Start of Stored data

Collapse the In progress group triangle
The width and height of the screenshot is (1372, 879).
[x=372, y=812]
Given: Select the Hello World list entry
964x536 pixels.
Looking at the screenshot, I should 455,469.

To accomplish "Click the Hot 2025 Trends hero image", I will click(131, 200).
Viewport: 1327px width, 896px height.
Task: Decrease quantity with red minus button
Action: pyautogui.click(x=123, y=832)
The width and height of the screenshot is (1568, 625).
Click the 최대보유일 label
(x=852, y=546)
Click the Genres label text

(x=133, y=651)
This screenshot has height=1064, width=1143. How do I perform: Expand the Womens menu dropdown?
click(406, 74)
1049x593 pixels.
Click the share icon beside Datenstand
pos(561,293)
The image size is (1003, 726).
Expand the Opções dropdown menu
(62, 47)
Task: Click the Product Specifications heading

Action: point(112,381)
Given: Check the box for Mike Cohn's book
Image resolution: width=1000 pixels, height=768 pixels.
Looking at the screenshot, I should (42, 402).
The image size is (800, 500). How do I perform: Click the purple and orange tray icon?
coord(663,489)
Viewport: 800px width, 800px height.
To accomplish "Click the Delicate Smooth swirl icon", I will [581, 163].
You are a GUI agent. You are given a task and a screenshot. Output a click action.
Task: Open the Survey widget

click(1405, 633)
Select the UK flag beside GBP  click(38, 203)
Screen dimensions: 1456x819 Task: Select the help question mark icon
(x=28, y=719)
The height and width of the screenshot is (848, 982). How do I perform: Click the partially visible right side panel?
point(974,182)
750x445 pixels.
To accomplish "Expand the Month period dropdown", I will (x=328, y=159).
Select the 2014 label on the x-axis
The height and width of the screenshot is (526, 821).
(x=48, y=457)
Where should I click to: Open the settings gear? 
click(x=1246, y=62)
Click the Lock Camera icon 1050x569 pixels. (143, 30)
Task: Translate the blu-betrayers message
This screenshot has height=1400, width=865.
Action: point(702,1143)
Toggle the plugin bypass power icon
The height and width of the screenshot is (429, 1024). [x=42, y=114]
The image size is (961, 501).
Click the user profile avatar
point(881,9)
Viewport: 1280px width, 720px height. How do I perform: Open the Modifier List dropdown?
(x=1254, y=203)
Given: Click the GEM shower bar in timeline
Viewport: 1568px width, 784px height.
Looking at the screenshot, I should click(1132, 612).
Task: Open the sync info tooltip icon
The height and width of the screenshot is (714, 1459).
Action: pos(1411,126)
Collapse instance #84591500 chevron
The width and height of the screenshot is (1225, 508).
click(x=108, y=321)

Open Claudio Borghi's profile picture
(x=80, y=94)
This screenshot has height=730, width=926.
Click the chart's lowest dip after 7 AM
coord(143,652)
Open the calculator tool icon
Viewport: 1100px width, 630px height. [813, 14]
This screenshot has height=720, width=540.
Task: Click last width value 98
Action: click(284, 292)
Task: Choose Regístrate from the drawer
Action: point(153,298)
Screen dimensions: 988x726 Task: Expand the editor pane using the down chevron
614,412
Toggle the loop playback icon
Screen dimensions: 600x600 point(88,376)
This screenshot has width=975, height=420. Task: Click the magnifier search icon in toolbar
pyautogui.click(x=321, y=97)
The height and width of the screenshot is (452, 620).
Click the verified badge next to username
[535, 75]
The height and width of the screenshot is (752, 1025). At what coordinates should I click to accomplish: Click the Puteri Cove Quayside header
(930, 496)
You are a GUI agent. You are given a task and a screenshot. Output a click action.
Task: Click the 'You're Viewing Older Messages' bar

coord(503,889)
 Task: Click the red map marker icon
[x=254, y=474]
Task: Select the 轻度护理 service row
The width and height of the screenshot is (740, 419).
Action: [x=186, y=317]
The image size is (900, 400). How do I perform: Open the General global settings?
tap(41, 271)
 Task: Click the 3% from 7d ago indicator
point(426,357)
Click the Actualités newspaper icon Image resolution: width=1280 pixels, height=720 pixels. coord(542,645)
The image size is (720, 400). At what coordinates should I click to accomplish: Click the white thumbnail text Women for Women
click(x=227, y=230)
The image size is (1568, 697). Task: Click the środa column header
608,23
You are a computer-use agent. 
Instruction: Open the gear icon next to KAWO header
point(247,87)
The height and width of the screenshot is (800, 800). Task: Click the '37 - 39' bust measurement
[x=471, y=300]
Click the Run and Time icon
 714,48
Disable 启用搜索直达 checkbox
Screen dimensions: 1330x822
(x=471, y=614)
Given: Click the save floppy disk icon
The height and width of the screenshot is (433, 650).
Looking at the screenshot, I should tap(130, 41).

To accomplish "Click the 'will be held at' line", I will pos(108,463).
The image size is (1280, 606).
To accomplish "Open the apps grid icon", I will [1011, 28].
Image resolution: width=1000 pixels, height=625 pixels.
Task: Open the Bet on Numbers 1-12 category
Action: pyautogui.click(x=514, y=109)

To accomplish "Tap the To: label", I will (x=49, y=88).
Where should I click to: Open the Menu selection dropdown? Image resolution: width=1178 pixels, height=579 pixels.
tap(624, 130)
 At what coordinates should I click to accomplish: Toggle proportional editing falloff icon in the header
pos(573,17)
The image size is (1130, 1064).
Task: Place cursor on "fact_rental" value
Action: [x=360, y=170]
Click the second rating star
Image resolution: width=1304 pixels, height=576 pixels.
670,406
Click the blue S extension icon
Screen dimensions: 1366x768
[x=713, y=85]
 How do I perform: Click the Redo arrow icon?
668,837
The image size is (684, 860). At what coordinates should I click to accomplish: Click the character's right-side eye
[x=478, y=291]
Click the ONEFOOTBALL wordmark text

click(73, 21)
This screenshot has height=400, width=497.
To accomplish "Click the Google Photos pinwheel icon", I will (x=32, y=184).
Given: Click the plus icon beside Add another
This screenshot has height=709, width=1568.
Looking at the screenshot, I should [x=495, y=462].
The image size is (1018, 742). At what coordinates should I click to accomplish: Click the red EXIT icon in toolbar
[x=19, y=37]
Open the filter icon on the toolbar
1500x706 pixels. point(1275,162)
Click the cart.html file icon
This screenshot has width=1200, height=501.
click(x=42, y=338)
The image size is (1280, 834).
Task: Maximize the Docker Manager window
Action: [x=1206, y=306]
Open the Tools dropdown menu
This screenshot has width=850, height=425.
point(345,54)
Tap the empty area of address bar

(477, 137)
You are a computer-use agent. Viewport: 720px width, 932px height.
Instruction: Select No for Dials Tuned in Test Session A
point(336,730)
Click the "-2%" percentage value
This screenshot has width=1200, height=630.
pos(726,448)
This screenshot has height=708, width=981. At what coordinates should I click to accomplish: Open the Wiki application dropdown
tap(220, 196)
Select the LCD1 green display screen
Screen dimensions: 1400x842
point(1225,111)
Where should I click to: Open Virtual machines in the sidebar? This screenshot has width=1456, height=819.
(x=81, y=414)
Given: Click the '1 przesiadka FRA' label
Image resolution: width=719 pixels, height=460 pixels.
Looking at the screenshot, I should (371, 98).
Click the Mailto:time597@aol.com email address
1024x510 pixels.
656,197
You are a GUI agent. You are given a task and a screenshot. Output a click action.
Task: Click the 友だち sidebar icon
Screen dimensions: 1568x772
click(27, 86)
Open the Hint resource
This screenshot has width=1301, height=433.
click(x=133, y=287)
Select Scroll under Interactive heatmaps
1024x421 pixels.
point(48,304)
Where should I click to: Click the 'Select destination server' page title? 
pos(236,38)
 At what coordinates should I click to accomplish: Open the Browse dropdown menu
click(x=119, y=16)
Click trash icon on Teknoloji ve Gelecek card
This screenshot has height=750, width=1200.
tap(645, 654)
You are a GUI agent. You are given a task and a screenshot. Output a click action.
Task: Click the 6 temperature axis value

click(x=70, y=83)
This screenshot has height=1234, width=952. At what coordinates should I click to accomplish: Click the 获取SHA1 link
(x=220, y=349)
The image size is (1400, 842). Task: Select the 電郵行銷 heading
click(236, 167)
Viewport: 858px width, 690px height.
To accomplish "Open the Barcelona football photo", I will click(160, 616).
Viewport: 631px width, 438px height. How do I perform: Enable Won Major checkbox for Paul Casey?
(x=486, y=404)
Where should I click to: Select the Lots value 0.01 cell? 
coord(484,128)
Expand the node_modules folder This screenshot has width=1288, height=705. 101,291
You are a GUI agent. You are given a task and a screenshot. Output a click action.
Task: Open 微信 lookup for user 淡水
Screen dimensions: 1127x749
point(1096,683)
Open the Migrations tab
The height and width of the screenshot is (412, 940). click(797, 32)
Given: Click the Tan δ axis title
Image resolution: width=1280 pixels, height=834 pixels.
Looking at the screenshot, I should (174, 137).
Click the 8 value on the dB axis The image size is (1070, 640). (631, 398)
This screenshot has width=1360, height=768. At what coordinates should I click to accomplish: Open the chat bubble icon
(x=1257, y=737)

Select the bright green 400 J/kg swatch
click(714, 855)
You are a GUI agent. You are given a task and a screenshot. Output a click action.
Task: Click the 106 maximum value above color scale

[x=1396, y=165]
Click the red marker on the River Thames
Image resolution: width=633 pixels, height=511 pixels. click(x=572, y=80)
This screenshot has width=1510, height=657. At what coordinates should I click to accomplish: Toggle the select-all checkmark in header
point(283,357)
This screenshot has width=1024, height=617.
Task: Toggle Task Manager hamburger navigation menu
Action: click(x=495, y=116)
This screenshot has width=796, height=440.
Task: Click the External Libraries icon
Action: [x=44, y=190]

End of Stored data

**What you need to do**
Would you retype exactly the lines above, from the line with "The height and width of the screenshot is (848, 982)." to the line with "Task: Translate the blu-betrayers message", with both end lines kept and nothing more?

**Answer to the problem**
The height and width of the screenshot is (848, 982). How do I perform: Click the partially visible right side panel?
point(974,182)
750x445 pixels.
To accomplish "Expand the Month period dropdown", I will (x=328, y=159).
Select the 2014 label on the x-axis
The height and width of the screenshot is (526, 821).
(x=48, y=457)
Where should I click to: Open the settings gear? 
click(x=1246, y=62)
Click the Lock Camera icon 1050x569 pixels. (143, 30)
Task: Translate the blu-betrayers message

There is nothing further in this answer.